## Brief
Your answer must hold only the lines below from the line containing "Screen dimensions: 813x496" through the line containing "Switch to the Über", each reproduced exactly.

## Information
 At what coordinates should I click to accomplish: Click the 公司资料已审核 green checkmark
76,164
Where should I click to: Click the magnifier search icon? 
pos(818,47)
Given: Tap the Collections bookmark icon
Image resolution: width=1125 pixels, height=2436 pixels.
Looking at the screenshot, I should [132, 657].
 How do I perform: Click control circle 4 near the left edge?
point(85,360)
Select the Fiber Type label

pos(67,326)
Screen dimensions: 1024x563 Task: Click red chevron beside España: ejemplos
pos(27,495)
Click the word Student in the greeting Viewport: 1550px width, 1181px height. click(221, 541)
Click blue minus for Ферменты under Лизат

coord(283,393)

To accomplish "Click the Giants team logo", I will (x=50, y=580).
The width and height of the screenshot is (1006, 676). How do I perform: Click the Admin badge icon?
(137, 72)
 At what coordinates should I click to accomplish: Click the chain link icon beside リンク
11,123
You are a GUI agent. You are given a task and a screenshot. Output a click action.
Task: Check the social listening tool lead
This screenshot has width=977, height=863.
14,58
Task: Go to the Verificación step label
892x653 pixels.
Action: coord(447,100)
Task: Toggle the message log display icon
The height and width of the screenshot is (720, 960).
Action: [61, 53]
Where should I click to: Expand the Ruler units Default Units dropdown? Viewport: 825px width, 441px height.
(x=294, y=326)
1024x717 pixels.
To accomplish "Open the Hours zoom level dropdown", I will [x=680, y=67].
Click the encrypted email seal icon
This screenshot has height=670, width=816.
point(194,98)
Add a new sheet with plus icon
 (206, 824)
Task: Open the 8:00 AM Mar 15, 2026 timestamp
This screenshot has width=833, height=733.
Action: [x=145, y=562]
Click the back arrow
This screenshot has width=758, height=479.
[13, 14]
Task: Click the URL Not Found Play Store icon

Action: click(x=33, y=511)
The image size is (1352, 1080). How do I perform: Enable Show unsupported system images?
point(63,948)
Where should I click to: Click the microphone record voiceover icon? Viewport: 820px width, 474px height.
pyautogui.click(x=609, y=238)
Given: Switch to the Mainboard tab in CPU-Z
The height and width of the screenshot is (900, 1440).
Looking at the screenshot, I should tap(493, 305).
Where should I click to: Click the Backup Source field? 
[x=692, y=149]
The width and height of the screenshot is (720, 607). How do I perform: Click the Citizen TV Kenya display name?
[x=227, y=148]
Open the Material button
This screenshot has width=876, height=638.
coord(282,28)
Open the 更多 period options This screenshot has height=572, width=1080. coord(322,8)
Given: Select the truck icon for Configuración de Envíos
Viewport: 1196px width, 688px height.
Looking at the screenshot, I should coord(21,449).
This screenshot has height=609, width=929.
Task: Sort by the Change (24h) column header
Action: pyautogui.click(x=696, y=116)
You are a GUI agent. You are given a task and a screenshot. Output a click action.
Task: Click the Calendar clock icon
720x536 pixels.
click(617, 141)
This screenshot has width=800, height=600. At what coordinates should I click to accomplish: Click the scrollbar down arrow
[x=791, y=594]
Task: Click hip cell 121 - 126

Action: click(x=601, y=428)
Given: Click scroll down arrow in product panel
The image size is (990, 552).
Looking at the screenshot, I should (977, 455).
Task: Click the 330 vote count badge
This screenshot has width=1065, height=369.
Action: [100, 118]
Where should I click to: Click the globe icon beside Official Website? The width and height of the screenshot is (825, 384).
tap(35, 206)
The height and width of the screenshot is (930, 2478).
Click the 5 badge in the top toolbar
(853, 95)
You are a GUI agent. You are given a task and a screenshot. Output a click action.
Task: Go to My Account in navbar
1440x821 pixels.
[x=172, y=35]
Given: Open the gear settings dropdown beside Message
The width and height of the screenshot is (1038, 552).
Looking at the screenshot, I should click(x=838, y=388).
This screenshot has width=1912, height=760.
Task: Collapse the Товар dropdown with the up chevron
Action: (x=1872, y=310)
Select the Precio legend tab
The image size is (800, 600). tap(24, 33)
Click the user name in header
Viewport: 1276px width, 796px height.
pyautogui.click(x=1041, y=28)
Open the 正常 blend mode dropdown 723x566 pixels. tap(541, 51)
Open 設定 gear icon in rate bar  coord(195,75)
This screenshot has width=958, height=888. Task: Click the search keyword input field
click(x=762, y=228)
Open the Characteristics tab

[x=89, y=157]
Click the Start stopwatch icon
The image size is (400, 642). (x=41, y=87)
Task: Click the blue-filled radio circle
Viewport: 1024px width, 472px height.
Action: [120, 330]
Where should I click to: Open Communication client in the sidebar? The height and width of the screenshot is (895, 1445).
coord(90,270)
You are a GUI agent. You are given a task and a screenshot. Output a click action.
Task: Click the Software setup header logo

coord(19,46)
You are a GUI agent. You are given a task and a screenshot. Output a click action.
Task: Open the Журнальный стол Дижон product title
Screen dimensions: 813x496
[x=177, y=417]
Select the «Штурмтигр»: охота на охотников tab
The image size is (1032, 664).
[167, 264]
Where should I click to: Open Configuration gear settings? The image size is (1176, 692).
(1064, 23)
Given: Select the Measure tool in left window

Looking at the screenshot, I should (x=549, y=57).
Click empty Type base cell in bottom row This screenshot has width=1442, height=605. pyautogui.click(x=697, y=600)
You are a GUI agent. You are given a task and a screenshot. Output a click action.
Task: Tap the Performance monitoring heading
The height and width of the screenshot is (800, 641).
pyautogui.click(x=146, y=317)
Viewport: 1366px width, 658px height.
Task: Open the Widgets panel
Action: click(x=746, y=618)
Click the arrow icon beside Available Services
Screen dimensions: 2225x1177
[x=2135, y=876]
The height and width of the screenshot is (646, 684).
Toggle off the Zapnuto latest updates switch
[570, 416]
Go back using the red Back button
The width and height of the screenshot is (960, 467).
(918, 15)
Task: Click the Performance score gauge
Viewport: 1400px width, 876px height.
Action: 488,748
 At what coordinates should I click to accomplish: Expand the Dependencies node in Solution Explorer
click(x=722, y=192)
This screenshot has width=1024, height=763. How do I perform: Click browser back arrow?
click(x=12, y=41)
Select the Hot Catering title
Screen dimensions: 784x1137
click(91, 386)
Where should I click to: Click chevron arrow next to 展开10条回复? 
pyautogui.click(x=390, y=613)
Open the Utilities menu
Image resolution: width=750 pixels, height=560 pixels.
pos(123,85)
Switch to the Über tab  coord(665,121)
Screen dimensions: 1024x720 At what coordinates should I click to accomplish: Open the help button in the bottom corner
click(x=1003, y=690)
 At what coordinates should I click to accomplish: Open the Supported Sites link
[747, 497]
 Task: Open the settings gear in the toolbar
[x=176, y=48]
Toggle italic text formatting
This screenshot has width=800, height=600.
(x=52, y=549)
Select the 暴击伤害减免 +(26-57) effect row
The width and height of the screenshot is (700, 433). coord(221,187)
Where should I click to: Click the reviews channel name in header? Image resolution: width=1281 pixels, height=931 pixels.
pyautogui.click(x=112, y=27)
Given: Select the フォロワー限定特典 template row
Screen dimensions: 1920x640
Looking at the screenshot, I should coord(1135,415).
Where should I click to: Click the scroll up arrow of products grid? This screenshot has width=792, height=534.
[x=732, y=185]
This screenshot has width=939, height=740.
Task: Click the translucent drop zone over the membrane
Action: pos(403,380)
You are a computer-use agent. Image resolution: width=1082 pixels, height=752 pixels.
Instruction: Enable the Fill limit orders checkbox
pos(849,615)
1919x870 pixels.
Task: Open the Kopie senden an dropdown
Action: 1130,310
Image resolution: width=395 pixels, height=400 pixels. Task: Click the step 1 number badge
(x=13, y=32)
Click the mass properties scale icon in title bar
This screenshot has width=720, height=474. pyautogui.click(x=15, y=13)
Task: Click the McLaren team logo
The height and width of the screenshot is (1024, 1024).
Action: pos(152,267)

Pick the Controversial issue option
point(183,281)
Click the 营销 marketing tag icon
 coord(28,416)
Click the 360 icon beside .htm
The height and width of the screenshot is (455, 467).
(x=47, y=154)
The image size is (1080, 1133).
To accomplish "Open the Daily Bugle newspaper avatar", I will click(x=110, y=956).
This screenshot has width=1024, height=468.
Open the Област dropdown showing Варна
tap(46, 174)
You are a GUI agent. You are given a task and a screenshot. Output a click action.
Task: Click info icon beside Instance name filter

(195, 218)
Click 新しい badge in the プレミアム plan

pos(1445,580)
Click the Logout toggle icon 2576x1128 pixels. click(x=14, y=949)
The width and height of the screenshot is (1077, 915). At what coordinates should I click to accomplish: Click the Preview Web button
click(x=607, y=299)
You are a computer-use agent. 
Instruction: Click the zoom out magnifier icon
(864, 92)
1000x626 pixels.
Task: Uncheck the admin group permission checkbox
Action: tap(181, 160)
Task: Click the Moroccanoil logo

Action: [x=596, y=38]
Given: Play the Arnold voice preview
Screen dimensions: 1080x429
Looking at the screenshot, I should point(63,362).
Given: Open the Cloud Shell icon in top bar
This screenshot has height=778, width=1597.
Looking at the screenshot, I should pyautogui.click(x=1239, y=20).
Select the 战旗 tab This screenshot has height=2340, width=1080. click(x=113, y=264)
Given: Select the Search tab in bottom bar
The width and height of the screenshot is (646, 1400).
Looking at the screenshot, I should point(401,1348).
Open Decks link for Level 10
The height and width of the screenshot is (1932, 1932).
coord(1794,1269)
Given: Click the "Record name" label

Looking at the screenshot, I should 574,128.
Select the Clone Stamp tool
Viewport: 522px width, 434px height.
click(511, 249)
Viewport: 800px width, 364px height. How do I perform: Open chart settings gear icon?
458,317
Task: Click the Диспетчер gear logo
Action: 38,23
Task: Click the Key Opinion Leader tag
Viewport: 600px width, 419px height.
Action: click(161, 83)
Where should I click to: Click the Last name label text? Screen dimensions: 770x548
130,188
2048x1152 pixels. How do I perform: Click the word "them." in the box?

## Result
Screen dimensions: 813x496
[x=177, y=417]
Select the «Штурмтигр»: охота на охотников tab
The image size is (1032, 664).
[167, 264]
Where should I click to: Open Configuration gear settings? The image size is (1176, 692).
(1064, 23)
Given: Select the Measure tool in left window

Looking at the screenshot, I should (x=549, y=57).
Click empty Type base cell in bottom row This screenshot has width=1442, height=605. pyautogui.click(x=697, y=600)
You are a GUI agent. You are given a task and a screenshot. Output a click action.
Task: Tap the Performance monitoring heading
The height and width of the screenshot is (800, 641).
pyautogui.click(x=146, y=317)
Viewport: 1366px width, 658px height.
Task: Open the Widgets panel
Action: click(x=746, y=618)
Click the arrow icon beside Available Services
Screen dimensions: 2225x1177
[x=2135, y=876]
The height and width of the screenshot is (646, 684).
Toggle off the Zapnuto latest updates switch
[570, 416]
Go back using the red Back button
The width and height of the screenshot is (960, 467).
(918, 15)
Task: Click the Performance score gauge
Viewport: 1400px width, 876px height.
Action: 488,748
 At what coordinates should I click to accomplish: Expand the Dependencies node in Solution Explorer
click(x=722, y=192)
This screenshot has width=1024, height=763. How do I perform: Click browser back arrow?
click(x=12, y=41)
Select the Hot Catering title
Screen dimensions: 784x1137
click(91, 386)
Where should I click to: Click chevron arrow next to 展开10条回复? 
pyautogui.click(x=390, y=613)
Open the Utilities menu
Image resolution: width=750 pixels, height=560 pixels.
pos(123,85)
Switch to the Über tab  coord(665,121)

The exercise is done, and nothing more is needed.